Air Transport World

Veni, Vidi, Vici: since commencing service in 1995, Air One has built itself into a force to be reckoned with in Italy's domestic market. (Profile).(Company Profile)

For a company that has become Italy's second-largest carrier in only six years, with much of that growth occurring in the very challenging post-9/11 environment, Air One is an unpretentious airline. "It's not up to me to say that Air One is a success story, but I think we may be relatively proud of what we have achieved," states Giorgio De Roni, head of the passenger division.

The airline, which was launched in 1995 to challenge Alitalia's monopoly on Europe's fifth-largest city-pair, Rome Fiumicino-Milan Linate, grabbed a 20% share of the domestic market last year, up 7 points over 2001, serving 20 cities with a fleet of 27 737s. It transported 4 million passengers, up 84%, with a corresponding 86.5% rise in traffic to 2.2 billion RPKs.

"The market has responded very well from the beginning, but what we accomplished last year is really a miracle," De Roni agrees. In addition to the traffic growth, he points our that "in less than a year, the organization has been forced to change dramatically. We doubled the size of the company, and at the same time we had to face the market in a tougher and more competitive environment."
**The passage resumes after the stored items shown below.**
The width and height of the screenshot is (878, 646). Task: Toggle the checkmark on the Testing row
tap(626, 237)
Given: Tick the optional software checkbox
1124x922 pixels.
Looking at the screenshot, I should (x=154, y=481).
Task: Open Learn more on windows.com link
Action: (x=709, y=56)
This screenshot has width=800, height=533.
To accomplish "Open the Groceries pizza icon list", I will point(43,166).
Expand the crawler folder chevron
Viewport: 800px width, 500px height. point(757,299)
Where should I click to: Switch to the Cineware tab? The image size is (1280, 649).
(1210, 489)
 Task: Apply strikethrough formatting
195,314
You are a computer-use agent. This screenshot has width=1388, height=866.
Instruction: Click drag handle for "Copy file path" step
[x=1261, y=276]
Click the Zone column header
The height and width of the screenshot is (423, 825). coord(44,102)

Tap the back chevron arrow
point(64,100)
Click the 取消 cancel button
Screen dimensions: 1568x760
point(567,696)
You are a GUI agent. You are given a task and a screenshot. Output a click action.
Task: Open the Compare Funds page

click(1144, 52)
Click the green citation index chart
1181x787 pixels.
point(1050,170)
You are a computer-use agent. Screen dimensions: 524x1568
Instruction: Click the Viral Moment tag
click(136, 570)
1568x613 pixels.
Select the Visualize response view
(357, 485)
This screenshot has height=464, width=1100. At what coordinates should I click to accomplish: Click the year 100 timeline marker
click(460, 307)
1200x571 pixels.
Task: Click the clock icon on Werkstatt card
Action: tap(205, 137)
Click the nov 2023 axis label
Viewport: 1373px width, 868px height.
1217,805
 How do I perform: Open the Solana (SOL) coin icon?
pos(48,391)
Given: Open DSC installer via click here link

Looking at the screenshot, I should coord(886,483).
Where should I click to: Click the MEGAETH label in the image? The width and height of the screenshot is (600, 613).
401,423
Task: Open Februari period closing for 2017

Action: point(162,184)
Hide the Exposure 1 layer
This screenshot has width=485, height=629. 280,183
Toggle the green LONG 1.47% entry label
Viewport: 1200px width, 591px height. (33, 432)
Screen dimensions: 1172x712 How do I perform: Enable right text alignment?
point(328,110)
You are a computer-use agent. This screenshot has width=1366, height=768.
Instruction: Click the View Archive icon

Revenue in 2002 reached roughly [euro]350 million, up 48% over [euro]236 million in the prior year. Profit figures were not available at press time but will "definitely be positive," assures De Roni, who studied air transport marketing at the UK's Cranfield University and joined Air One in January 1999 after holding positions at Meridiana and Alpi Eagle.

Air One lost [euro]781,000 in 2001, a result that is attributed in part to the impact of 9/11 but mostly to operational restrictions put in place at Linate following the October 2001 fatal collision between an SAS MD-80 and a corporate jet that wandered onto the wrong runway in heavy fog. …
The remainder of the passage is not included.